Dans plusieurs interviews accordées début décembre au site de l’hebdomadaire Marianne, au quotidien L’Opinion et à la chaîne CNews, M. Kinzler décrivait l’IEP comme un institut de « rééducation politique », accusant un « noyau dur » de collègues, adeptes selon lui des théories « woke », d’endoctriner les étudiants, et la direction de l’IEP de laisser faire.
Écouter aussi C’est quoi exactement, le « wokisme » ?
En réaction, la direction a suspendu le professeur pour quatre mois, à cause de ces propos, qu’elle juge « diffamatoires ». Si la directrice de l’IEP, Sabine Saurugger, affirme que les « enseignants sont libres de s’exprimer », elle estime dans une interview au Monde qu’il est de son « devoir d’intervenir lorsque la réputation de l’institution est prise pour cible, lorsque j’entends parler d’“un camp de rééducation politique” et lorsqu’on attaque personnellement le personnel de l’établissement ». « Dans ce cadre, je joue mon rôle d’employeur face à un membre du personnel », assène-t-elle.
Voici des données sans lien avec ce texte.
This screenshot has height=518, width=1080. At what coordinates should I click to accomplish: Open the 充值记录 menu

De son côté, l’intéressé a répondu au Monde : « J’ai été estomaqué par cette décision. La directrice m’a interdit de parler à la presse, mais je revendique le droit de m’exprimer. »
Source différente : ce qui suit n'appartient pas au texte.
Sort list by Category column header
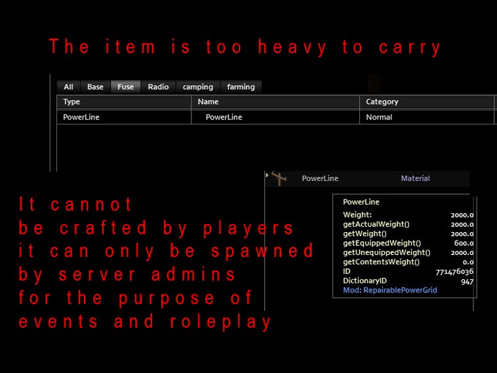This screenshot has height=373, width=497. click(x=427, y=102)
A la suite de cette décision, le président de la région Auvergne-Rhône-Alpes, Laurent Wauquiez (Les Républicains) avait fait savoir sur Twitter qu’il suspendrait les financements régionaux (environ 100 000 euros par an hors investissements sur projets) à l’IEP – dont le budget est de 5 millions d’euros. Il comptait dénoncer notamment la « longue dérive idéologique et communautariste », qui vient de « franchir un nouveau cap » avec la suspension de l’enseignant. Selon lui, « une minorité a confisqué le débat » au sein de l’établissement, « sans que la direction prenne la mesure de cette dérive préoccupante ». En réponse, Mme Saurugger a regretté « la lecture erronée »de M. Wauquiez. « Sciences Po Grenoble n’est pas un établissement rongé par le “wokisme”ou la “cancel culture”, tel qu’on veut bien le décrire », a-t-elle fait savoir. « Je pense qu’il faut, bien entendu, réagir », a de son côté estimé M. Blanquer, avant toutefois d’ajouter que « ce n’est pas toujours des mesures spectaculaires qu’il faut prendre ».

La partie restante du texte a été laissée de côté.